There can’t be too many people left in the UK aside from Tony Blair who thinks this action was a good idea. We are still waiting – perhaps for the rest of our lives – for the Chilcot Report on the UK’s entry into Iraq, but we’ve already seen appalling evidence of how the United States broke international laws and trampled on basic human rights during its new crusade in the Middle East. These conflicts have left hundreds of thousands of people dead or displaced, and if they were meant to have ended international terrorism then they must be counted as an immense failure. The whole enterprise is a ghastly mess, and its repercussions will continue long after we’re all in our graves.
The timing of American Sniper, which celebrates the exploits of a state-sponsored assassin who killed hundreds of people by pulling a trigger up to a mile away, could not be worse.

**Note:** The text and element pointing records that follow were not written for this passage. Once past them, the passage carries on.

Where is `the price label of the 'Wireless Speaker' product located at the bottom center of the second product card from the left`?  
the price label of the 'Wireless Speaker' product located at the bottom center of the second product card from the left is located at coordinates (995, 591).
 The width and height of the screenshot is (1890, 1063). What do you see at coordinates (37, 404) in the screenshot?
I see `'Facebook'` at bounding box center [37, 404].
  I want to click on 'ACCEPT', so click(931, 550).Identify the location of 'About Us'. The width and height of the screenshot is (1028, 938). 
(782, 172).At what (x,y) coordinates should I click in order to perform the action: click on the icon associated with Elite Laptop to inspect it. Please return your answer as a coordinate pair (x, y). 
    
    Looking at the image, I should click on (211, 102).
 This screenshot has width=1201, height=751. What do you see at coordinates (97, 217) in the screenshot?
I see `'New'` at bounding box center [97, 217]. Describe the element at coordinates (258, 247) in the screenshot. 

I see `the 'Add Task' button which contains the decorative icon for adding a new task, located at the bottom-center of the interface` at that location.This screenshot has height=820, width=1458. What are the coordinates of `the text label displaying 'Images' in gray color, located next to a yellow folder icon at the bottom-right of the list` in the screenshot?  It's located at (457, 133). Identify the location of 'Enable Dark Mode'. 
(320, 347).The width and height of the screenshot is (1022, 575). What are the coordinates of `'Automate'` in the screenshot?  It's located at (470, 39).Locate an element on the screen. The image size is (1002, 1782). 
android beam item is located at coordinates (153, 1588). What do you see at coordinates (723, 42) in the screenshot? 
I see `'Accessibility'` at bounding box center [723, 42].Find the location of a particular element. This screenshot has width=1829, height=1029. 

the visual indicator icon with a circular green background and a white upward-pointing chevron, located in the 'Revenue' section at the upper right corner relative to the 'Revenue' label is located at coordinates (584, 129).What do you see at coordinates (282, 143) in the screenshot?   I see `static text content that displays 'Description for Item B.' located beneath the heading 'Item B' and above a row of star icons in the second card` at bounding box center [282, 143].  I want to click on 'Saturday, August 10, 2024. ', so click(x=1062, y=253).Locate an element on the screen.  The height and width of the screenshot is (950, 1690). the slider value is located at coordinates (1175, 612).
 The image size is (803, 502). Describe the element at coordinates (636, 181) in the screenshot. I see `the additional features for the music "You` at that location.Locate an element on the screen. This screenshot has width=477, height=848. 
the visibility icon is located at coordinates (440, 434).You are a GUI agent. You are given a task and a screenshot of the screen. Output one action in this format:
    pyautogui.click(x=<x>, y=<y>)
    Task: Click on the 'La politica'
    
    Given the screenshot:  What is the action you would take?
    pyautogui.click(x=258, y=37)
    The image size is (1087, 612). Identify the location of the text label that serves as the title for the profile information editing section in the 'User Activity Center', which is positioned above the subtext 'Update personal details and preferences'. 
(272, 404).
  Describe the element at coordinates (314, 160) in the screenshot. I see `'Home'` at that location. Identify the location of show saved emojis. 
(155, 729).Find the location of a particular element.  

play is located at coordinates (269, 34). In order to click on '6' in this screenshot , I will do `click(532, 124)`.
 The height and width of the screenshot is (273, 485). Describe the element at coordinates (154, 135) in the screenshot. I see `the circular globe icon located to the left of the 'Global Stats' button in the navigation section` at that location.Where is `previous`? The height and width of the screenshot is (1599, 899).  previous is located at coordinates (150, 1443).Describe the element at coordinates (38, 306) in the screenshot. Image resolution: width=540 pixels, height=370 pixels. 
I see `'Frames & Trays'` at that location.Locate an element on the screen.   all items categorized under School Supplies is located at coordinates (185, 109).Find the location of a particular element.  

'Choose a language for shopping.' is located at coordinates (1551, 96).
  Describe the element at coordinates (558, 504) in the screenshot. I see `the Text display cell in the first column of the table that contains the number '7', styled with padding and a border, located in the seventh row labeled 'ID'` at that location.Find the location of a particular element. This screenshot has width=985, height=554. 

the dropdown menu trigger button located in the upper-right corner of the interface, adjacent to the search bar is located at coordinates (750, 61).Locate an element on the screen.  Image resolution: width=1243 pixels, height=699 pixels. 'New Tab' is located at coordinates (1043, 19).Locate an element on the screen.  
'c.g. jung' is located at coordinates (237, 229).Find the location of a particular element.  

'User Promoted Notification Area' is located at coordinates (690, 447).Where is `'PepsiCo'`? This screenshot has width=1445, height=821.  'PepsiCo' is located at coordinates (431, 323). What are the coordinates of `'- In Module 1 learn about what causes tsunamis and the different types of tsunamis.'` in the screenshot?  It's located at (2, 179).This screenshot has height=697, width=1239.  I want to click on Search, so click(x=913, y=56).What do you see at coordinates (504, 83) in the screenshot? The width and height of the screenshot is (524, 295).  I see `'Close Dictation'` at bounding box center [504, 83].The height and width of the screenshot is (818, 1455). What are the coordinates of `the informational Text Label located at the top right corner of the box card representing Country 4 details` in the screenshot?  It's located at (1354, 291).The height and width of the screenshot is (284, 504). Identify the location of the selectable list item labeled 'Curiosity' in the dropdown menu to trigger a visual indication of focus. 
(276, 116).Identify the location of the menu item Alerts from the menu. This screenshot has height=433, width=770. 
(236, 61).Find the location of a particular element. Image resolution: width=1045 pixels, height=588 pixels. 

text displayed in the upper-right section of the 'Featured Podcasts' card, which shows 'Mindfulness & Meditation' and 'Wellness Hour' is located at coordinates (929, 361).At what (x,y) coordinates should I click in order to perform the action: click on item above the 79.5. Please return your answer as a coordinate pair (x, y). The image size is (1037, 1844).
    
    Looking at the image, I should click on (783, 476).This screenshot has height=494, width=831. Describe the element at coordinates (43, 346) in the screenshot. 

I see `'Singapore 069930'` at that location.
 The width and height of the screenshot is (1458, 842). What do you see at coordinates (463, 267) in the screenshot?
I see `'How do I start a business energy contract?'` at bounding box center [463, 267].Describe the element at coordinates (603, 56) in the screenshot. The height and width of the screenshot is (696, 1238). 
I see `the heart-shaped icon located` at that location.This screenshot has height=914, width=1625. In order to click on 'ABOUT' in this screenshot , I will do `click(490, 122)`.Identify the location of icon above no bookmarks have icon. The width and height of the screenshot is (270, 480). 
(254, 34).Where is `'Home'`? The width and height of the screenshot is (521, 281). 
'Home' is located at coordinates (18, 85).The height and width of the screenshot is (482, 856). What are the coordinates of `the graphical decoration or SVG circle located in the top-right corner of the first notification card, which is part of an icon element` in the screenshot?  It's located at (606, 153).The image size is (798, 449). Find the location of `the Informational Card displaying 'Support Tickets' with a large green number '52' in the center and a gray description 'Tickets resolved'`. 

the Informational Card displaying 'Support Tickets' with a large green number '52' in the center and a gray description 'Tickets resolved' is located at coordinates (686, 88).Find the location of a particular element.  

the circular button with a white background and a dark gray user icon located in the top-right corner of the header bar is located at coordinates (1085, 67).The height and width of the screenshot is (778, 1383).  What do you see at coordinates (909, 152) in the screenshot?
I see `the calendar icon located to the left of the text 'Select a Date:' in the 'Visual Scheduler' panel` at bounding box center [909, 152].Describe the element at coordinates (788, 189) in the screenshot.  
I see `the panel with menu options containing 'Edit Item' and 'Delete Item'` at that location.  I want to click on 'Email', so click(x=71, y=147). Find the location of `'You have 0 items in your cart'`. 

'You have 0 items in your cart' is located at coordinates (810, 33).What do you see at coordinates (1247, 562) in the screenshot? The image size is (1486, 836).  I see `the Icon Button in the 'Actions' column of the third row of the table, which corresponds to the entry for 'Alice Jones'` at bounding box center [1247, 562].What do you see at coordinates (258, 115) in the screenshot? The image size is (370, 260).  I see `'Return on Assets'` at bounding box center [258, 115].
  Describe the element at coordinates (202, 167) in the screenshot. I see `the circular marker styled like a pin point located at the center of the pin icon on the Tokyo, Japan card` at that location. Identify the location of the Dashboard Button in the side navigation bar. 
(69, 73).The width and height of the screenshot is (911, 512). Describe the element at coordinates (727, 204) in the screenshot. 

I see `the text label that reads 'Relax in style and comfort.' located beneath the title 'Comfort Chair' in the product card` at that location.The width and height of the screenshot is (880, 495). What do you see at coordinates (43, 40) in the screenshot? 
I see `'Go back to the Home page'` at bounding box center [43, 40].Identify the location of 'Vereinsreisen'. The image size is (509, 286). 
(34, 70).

It’s a well-made, gripping movie. It does great honour to the men and women of the American armed forces who give up their time, and sometimes their lives, for their country’s economic prosperity. It quite rightly focuses on the blight of the soul that is PTSD. But morally, it’s a pig sty. That high horse Clint rode so magnificently back in 1992 is in the knacker’s yard.
How horrible that in the twilight of a brilliant career, this thoughtful film-maker, a far more nuanced storyteller than his tough guy persona led us to believe, should start rootin’, tootin’ and shootin’ for Uncle Sam. This is Clint Eastwood’s Green Berets. It’s a crying shame.
A taxi driver once told me about two old boys confronting each other outside The Grand Ole Opry on Govan Road in Glasgow. They were both dressed in full cowboy outfits, shooting hands poised above their cap gun holsters.
It was probably bullshit – these days, walking around the streets with a cap gun would probably get you tasered or worse within minutes - but a funny tale nonetheless. I keep trying to write a short story based on this anecdote, but it’s maybe best kept as a one-liner for taxi drivers, or as an awkward coda to an essay.
If the story of the two gunfighters is true, I hope the whole thing was a charade, a laugh; a carry-on that the people involved still giggle about. The alternative scenarios are a bit depressing.